=== Selected excerpt ===

The first thing the research revealed is that IT work and IT jobs aren't synonyms. The work of IT is increasing -- more bits are being moved, manipulated, transformed, stored, personalized and protected. They are sent to more places, to more people and for more purposes than ever before. This fact hasn't made it into public consciousness. There is more work to do. But there may not be more jobs to handle that work.
Any B-school professor can recount hundreds of stories about why students are in class and not in the workforce. It's not unusual to hear things like, "Four years ago, I was making $180,000 designing Web sites. That work is now being done in India." Truth be told, that work is probably being done by users themselves with the aid of smart machines. One of the major transformations taking place in the IT industry is automation. IT work that used to have IT jobs attached to it is now being automated and done by the end user.
Laura Tyson, former dean of the Haas School of Business at the University of California, Berkeley, and former chairman of the Council of Economic Advisers during the Clinton administration, is always quick to remind the "antimachine" people among us that the invention of the automobile eliminated thousands of jobs in the buggy industry but created even more jobs in the fledgling auto industry.

===

Prompt 1 -
In the passage on IT work, what is named as one of the major transformations taking place in the IT industry?
Prompt 2 -
For each statement, say whether it agrees with the passage on IT work, and quote the words that decide it: (a) The work of IT is shrinking. (b) Laura Tyson once chaired the Council of Economic Advisers. (c) The automobile eliminated more jobs in the buggy industry than it created in the auto industry.

=== Entries supplied ===

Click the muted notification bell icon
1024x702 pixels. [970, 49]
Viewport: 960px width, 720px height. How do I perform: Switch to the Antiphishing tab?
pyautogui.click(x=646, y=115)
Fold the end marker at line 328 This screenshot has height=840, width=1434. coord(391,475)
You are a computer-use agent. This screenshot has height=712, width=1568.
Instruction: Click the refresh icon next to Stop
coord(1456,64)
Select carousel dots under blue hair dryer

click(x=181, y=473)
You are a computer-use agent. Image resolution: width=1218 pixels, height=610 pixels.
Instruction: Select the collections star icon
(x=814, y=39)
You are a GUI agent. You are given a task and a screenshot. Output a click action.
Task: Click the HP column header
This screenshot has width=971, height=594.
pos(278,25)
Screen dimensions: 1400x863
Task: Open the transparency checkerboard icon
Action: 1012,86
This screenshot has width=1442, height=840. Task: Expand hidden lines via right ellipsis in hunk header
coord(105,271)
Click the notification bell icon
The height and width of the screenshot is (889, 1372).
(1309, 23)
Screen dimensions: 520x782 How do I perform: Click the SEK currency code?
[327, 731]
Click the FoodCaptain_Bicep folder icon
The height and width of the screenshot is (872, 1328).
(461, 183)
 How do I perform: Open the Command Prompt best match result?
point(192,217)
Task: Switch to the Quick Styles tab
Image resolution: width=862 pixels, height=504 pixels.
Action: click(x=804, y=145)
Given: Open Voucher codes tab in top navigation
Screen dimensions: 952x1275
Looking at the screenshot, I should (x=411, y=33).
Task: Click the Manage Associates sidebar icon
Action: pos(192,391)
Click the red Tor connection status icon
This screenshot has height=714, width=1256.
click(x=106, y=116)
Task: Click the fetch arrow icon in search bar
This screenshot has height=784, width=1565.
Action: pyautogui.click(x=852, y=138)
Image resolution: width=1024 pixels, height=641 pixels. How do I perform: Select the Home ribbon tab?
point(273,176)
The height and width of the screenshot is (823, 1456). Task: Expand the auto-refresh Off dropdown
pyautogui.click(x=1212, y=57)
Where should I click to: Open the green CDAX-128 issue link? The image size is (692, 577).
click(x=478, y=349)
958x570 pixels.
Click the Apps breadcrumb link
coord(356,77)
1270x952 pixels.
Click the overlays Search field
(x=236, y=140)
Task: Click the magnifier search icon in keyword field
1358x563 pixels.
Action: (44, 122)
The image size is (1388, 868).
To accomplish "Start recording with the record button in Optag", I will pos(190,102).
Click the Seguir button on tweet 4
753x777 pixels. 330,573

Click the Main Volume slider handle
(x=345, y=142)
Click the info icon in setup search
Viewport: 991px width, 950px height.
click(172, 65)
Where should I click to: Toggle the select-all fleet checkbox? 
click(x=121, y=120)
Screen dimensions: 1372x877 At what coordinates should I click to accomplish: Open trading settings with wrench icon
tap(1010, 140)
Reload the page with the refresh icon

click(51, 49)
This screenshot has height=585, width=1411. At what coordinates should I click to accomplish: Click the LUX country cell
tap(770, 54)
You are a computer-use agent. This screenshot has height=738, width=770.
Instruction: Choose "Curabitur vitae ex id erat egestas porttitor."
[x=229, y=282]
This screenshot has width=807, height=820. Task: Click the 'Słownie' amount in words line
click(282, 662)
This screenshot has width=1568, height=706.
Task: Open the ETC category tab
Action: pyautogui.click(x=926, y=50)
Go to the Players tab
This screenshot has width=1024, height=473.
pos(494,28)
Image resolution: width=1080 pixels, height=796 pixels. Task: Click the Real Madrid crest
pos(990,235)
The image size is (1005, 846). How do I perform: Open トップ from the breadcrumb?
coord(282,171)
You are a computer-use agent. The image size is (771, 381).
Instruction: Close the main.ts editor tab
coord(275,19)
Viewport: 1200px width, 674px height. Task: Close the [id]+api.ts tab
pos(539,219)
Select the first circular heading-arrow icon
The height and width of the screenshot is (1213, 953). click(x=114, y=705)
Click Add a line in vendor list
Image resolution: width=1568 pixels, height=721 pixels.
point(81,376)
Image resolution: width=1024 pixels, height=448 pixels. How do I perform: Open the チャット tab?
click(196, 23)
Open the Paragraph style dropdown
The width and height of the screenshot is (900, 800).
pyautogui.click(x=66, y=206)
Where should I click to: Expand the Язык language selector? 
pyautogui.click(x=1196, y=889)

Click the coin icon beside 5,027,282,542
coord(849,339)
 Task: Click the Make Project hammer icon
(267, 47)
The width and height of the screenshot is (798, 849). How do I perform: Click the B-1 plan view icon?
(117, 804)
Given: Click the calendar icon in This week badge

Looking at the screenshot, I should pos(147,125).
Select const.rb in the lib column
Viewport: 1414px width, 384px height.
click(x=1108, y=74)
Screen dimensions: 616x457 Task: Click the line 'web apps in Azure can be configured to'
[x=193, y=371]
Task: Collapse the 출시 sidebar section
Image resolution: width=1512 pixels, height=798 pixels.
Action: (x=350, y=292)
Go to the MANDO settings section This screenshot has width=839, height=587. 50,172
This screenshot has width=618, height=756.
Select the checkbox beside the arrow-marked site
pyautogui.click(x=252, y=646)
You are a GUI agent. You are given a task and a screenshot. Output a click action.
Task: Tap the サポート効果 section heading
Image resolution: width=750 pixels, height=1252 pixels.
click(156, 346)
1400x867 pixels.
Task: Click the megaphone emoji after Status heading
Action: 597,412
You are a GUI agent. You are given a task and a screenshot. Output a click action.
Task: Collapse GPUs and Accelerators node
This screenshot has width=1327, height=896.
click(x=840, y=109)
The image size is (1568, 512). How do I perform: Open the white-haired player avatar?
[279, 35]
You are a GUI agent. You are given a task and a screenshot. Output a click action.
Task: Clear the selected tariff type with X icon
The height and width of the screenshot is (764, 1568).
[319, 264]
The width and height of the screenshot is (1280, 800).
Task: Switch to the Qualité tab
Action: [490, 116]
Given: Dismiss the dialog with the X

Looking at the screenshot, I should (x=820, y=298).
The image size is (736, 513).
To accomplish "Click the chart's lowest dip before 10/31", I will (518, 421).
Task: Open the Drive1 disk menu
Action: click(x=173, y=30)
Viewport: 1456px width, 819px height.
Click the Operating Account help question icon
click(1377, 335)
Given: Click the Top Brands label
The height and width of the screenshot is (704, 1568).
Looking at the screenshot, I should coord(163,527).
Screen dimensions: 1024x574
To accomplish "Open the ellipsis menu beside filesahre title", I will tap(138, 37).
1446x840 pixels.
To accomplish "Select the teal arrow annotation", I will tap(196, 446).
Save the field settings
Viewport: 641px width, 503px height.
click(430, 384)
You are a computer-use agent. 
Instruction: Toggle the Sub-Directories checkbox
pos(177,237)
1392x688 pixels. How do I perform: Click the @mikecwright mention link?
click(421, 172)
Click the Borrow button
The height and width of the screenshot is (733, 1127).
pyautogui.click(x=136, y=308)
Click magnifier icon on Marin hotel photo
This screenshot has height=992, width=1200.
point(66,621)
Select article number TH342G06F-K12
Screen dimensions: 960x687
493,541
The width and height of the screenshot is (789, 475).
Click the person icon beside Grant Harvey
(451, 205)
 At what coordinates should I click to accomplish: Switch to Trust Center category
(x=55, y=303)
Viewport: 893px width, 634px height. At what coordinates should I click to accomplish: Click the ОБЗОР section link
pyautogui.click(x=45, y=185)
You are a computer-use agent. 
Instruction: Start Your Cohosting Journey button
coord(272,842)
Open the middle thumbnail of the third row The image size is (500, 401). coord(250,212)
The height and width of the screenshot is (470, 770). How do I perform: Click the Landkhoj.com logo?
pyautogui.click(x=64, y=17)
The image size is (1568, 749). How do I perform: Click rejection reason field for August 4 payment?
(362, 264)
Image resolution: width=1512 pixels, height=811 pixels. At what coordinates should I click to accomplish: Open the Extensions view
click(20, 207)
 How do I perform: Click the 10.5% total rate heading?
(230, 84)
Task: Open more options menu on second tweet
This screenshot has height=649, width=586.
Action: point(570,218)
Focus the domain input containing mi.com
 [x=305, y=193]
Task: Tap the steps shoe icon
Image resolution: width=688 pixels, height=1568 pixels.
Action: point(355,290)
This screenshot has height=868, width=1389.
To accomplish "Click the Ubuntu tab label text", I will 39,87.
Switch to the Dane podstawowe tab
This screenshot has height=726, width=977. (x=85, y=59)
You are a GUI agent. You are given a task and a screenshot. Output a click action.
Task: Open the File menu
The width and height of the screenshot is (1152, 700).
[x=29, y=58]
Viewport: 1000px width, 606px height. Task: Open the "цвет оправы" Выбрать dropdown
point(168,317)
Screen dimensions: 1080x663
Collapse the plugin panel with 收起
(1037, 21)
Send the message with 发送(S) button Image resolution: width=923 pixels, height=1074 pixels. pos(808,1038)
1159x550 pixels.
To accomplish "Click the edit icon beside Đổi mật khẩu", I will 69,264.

===

Full response 1 -
Automation.

Full response 2 -
(a) No: "The work of IT is increasing"
(b) Yes: "former chairman of the Council of Economic Advisers during the Clinton administration"
(c) No: "created even more jobs in the fledgling auto industry"